Fully Distributed Mode¶
A fully distributed mode enables a Tajo instance to run on Hadoop Distributed File System (HDFS). In this mode, a number of Tajo workers run across a number of the physical nodes where HDFS data nodes run.
In this section, we explain how to setup the cluster mode.
Please add the following configs to tajo-site.xml file:
<property> <name>tajo.rootdir</name> <value>hdfs://nameservice/tajo</value> </property> <property> <name>tajo.master.umbilical-rpc.address</name> <value>hostname:26001</value> <description>TajoMaster binding address between master and workers.</description> </property> <property> <name>tajo.master.client-rpc.address</name> <value>hostname:26002</value> <description>TajoMaster binding address between master and remote clients.</description> </property>
conf/workers lists all host names of workers, one per line.
By default, this file contains the single entry
You can easily add host names of workers via your favorite text editor.
$ cat > conf/workers host1.domain.com host2.domain.com .... <ctrl + d>
Make base directories and set permissions¶
If you want to know Tajo’s configuration in more detail, see Configuration page.
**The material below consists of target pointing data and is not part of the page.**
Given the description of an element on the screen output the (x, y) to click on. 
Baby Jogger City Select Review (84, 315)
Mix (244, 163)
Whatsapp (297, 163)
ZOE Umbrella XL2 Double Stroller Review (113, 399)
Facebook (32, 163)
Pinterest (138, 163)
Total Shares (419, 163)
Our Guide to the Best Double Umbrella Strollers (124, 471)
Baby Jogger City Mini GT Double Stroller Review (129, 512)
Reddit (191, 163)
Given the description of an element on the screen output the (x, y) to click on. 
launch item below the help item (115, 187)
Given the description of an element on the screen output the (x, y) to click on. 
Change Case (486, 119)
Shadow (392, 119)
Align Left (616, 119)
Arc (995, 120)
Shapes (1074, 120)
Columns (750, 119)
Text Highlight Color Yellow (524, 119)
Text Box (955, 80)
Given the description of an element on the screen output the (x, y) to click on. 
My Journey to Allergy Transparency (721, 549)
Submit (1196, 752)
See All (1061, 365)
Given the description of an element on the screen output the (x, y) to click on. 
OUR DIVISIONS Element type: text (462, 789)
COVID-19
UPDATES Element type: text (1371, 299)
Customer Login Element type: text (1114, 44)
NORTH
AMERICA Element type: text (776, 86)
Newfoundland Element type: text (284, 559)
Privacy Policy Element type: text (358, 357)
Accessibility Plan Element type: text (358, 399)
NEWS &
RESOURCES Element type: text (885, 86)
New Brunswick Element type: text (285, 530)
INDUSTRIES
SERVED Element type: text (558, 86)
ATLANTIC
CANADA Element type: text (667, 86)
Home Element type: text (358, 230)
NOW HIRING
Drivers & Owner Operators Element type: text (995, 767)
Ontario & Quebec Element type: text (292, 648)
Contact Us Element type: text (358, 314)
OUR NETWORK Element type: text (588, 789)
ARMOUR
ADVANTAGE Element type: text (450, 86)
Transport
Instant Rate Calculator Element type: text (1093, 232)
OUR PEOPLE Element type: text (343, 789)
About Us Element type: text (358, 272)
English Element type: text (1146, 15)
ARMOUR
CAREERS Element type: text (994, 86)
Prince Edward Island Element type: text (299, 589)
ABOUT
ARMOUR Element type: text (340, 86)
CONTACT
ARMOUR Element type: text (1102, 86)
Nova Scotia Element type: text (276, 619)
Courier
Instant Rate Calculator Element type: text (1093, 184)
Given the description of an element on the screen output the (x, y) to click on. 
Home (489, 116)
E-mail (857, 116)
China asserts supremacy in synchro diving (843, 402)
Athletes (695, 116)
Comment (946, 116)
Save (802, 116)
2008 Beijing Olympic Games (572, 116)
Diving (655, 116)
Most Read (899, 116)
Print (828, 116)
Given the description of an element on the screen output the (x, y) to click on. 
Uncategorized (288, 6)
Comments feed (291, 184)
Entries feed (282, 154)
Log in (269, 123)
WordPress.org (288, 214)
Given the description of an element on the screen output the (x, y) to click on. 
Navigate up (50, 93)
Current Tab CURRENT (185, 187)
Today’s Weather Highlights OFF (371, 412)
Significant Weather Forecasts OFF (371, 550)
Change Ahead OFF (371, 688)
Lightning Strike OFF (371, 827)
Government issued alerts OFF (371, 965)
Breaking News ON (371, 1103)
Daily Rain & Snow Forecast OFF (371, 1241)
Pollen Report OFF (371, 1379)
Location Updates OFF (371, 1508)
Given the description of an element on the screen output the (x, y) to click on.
Before launching the tajo, you should create the tajo root dir and set the permission as follows:
$ $HADOOP_HOME/bin/hadoop fs -mkdir /tajo $ $HADOOP_HOME/bin/hadoop fs -chmod g+w /tajo
Launch a Tajo cluster¶
By default, each worker is set to very little resource capacity. In order to increase parallel degree, please read Worker Configuration.
By default, TajoMaster listens on localhost/127.0.0.1 for clients. To allow remote clients to access TajoMaster, please set tajo.master.client-rpc.address config to tajo-site.xml. In order to know how to change the listen port, please refer Cluster Service Configuration Defaults.